Four Things to Remember when Acquiring a Lab Interface

The following are important considerations when acquiring a lab interface for your EHR:

  1. In many cases the major lab companies will pick up the initial cost of the lab interface with your practice.  However they generally do not pick up the costs of a bi-directional interface(s) and/or the ongoing maintenance cost of the interface.  Most EHR vendor’s annual maintenance fee is based upon the total cost of the EHR system, which typically includes the lab interface cost (even if this cost was initially picked up by the lab company).  Depending on the initial cost of the interface, the annual support fee may be upwards of $4,000 per year.  While this is a substantial expense, the resulting workflow efficiencies will likely outweigh the ongoing investment.
  2. Upgrading your EHR system may temporarily break your lab interface(s).
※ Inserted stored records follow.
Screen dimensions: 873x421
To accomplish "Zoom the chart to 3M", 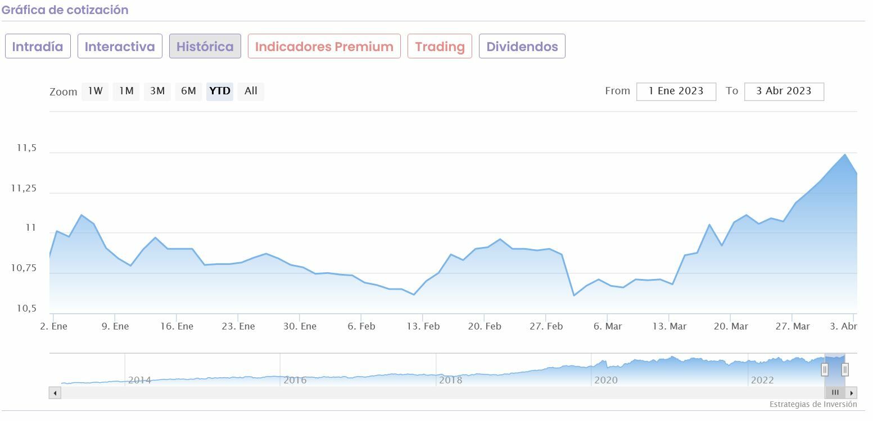I will coord(157,91).
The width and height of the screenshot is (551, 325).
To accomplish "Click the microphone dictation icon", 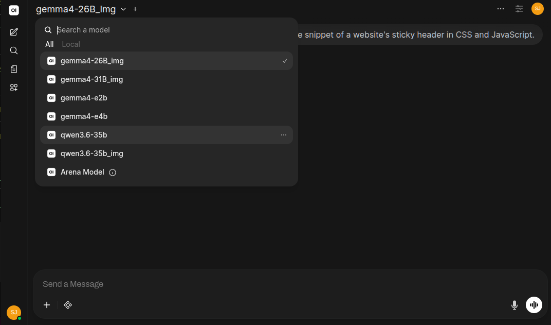I will pos(514,305).
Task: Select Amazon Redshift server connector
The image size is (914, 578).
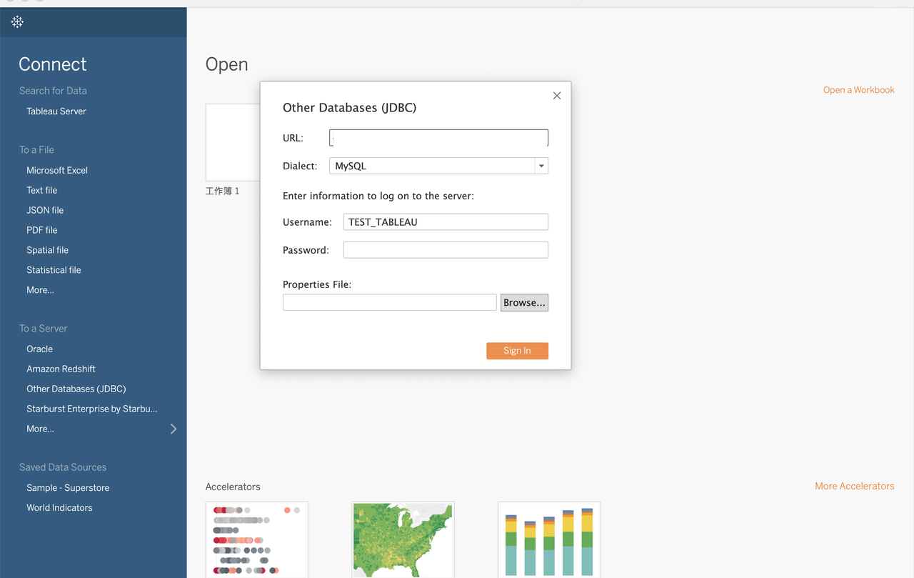Action: [61, 369]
Just to be clear, I am not recommending that you do not upgrade your EHR system. The caution is that when upgrading, you should be prepared for the possibility. While these problems are usually corrected after the upgrade has taken place, it is a best practice have either a fax server or an old-fashioned fax machine ready to receive results in case your interface goes down.
  3. While you currently do not need a lab interface to achieve Meaningful Use, the incorporation of discrete lab data for 40% of all labs (which is an optional criteria) will make Meaningful Use substantially easier to achieve. It is also likely that lab interfaces will be required in Stage 2 Meaningful Use. Additionally, computerized order entry (CPOE) requirements in Meaningful Use will likely be expanded to include laboratory orders in Stage 2. If this occurs, you will need to implement bi-directional interface(s).
  4. Not all lab interfaces are the same.  While this may seem obvious it is more complicated than you may think. One little known fact is that lab interfaces within the major lab companies may not be identical. For illustrative purposes consider that LabXZ is one of the largest lab companies in the country with multiple regions across the country.  Different regions may use different technical standards, thus an interface that works for LabXZ Region 1 will not necessarily work in LabXZ Region 2.  For most practices this just means that if you are looking at an EHR product, make sure the vendor has interfaces with the labs in your area and not just nationally.  For practices that manage patients in multiple regions, it may dictate a need to have multiple lab interfaces from the same lab company. In addition, that practice may not be able to obtain bi-directional interface(s) for all labs.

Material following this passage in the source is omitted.